Cran-Gevrier is a former commune in the Haute-Savoie department in the Auvergne-Rhône-Alpes region in south-eastern France. On 1 January 2017, it was merged into the commune Annecy.

Geography
Cran-Gevrier is in the west of Annecy. Part of the town is on a hill (hill of Gevrier). The hamlet of Cran was on the level of the Thiou river. The top of the hill of Gevrier is designated as a natural area.
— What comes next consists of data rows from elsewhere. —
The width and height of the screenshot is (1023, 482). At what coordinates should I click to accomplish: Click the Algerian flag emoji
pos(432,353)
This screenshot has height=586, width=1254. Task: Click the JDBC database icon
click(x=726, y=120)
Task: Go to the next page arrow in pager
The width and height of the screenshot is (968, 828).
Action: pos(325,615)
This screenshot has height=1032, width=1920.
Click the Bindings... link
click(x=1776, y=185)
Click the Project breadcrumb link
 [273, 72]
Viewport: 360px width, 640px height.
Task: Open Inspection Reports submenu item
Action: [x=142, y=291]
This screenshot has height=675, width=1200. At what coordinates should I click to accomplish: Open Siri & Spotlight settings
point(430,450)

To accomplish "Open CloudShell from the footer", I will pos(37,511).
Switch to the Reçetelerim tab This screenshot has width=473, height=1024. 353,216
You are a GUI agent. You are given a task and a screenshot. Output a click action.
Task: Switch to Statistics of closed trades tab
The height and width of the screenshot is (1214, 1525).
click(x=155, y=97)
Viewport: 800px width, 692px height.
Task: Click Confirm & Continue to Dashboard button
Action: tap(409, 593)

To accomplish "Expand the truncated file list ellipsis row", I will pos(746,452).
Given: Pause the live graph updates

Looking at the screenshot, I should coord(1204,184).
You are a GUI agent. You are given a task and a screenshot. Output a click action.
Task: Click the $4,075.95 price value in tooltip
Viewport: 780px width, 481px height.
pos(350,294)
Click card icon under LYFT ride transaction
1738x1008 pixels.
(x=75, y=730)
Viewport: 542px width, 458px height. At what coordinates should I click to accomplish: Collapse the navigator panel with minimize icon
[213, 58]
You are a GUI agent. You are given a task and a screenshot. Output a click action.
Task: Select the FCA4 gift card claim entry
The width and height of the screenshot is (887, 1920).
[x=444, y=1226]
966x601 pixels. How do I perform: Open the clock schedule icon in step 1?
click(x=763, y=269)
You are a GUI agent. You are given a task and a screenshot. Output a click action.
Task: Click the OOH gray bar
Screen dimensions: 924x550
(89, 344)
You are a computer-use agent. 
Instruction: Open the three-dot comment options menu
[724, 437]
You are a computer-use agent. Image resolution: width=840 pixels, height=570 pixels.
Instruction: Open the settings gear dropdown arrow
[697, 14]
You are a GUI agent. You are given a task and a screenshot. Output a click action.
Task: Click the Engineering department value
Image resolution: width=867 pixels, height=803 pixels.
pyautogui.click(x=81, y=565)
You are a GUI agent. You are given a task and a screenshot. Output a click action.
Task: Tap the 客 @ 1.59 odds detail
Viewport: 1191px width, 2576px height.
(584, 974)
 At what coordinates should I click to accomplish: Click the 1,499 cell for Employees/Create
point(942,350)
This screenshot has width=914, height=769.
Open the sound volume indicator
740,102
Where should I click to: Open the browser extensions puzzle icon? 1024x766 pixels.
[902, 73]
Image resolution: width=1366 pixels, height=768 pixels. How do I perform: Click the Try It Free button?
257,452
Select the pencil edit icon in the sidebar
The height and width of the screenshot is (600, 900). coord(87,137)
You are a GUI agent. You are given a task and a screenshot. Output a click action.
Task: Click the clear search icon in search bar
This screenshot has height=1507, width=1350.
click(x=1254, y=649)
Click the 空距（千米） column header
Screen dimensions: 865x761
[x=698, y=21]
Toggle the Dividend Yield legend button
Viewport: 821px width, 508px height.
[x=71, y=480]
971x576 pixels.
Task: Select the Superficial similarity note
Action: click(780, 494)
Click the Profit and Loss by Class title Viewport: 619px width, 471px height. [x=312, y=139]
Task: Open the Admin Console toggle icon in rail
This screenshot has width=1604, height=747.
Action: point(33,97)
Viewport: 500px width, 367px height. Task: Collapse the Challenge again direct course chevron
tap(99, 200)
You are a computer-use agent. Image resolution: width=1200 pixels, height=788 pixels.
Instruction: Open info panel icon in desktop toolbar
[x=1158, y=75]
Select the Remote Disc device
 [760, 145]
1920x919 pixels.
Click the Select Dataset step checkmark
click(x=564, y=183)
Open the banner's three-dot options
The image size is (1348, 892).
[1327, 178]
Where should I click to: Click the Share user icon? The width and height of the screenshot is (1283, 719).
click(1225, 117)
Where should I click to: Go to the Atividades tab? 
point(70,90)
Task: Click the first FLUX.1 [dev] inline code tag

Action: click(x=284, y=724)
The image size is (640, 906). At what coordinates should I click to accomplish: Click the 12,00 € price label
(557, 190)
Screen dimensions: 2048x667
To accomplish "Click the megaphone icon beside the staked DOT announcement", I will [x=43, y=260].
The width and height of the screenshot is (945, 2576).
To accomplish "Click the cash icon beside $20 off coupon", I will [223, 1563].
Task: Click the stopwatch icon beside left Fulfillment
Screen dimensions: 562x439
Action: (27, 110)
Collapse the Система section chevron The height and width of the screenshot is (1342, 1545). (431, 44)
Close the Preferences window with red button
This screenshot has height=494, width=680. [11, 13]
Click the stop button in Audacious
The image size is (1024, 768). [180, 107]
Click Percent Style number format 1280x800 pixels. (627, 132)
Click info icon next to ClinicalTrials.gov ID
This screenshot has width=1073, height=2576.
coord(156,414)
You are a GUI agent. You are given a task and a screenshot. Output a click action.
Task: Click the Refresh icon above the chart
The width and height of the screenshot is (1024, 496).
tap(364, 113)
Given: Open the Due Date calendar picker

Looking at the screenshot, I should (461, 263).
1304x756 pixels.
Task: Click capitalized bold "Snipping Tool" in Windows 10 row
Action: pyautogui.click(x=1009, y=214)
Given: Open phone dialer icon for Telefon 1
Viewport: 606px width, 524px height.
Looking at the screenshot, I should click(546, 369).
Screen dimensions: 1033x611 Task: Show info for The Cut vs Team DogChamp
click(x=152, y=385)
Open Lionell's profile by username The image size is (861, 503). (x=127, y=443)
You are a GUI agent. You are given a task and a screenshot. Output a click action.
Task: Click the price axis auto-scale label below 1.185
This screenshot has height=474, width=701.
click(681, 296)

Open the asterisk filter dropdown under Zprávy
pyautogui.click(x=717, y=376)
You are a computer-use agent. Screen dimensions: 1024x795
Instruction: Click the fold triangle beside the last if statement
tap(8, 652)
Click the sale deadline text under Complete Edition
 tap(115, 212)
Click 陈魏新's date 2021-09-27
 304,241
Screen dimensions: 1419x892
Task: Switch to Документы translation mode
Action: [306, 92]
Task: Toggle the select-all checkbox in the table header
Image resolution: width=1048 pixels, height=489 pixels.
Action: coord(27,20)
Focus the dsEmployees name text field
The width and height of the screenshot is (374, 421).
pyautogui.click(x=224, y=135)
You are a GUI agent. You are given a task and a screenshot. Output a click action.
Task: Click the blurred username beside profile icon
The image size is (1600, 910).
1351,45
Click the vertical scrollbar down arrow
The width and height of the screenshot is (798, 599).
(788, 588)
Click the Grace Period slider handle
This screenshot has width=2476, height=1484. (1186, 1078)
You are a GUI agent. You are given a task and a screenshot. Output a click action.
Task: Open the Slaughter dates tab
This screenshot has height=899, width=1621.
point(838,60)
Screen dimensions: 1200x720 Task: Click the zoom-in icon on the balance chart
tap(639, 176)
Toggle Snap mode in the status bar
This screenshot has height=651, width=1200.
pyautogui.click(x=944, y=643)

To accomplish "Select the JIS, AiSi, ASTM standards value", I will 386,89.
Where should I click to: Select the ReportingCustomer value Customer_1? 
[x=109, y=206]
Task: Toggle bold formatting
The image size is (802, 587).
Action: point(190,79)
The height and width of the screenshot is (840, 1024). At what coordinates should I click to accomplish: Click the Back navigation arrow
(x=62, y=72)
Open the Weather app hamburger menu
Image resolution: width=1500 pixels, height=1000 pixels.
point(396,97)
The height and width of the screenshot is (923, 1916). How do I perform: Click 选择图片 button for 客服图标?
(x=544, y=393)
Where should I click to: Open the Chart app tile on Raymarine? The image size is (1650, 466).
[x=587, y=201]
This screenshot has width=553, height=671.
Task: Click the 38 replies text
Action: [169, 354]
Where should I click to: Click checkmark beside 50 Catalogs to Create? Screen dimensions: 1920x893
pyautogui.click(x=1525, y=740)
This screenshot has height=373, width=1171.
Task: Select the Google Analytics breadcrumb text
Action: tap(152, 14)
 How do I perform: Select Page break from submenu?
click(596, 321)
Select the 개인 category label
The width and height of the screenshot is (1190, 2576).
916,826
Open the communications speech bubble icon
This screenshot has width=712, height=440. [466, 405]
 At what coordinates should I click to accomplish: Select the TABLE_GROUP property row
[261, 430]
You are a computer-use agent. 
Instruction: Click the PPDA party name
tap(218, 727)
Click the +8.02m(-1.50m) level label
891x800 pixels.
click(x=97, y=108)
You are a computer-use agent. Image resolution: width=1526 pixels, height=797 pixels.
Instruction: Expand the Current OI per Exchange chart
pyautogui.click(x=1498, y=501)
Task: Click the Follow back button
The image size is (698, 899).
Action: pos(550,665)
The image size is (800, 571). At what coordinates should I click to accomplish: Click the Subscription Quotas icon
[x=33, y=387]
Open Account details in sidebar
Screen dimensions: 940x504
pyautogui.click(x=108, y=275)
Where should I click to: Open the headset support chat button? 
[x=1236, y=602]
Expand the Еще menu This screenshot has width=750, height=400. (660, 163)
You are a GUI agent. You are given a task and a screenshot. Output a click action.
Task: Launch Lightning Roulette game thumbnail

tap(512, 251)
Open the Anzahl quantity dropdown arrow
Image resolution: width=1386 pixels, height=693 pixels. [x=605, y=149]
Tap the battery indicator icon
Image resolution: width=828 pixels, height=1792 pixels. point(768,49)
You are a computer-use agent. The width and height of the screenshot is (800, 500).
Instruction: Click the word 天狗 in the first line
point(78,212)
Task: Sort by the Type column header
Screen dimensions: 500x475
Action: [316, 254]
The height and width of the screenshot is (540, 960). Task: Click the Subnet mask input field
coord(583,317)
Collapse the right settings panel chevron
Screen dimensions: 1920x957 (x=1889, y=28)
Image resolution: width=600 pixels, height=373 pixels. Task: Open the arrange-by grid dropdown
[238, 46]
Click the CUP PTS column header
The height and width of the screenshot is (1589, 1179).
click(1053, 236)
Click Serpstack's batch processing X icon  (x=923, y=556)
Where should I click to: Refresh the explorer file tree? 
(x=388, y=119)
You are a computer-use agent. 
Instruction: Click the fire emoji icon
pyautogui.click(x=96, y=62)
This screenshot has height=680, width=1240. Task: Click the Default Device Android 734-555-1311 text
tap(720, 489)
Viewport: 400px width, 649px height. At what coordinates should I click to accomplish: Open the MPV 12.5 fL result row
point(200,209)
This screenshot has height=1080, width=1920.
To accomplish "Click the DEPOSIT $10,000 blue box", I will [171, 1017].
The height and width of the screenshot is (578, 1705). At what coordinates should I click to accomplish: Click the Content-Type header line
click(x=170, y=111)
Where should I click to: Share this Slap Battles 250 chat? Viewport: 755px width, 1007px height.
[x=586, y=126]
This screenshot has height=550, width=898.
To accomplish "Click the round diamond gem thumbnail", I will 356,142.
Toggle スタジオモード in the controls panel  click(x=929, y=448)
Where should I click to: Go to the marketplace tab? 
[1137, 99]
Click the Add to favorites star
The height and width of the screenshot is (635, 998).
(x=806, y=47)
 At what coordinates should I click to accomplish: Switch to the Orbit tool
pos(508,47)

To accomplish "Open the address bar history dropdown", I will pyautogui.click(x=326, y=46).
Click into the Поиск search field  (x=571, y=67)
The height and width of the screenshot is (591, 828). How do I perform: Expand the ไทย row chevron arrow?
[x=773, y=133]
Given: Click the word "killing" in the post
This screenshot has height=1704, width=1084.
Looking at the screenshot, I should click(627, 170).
The Fier forms most of the commune's north-western border.

History
The city draws its origins from two hamlets: Cran and Gevrier. There are two possible origins for each one of these names:
 Cran which means "notch" (permitted the establishment of a road between Boutae (Annecy) and Aquae (Aix-les-Bains), or between two rivers (river Thiou and river Fier).
 Gevrier, the oldest hamlet, got its name either from the Grabriaccus villa, or from the word "guivre", the name of a mythical snake whose role in tales is to keep treasures (one finds a snake rolled up around a sword on the blazon of the lords of Aléry).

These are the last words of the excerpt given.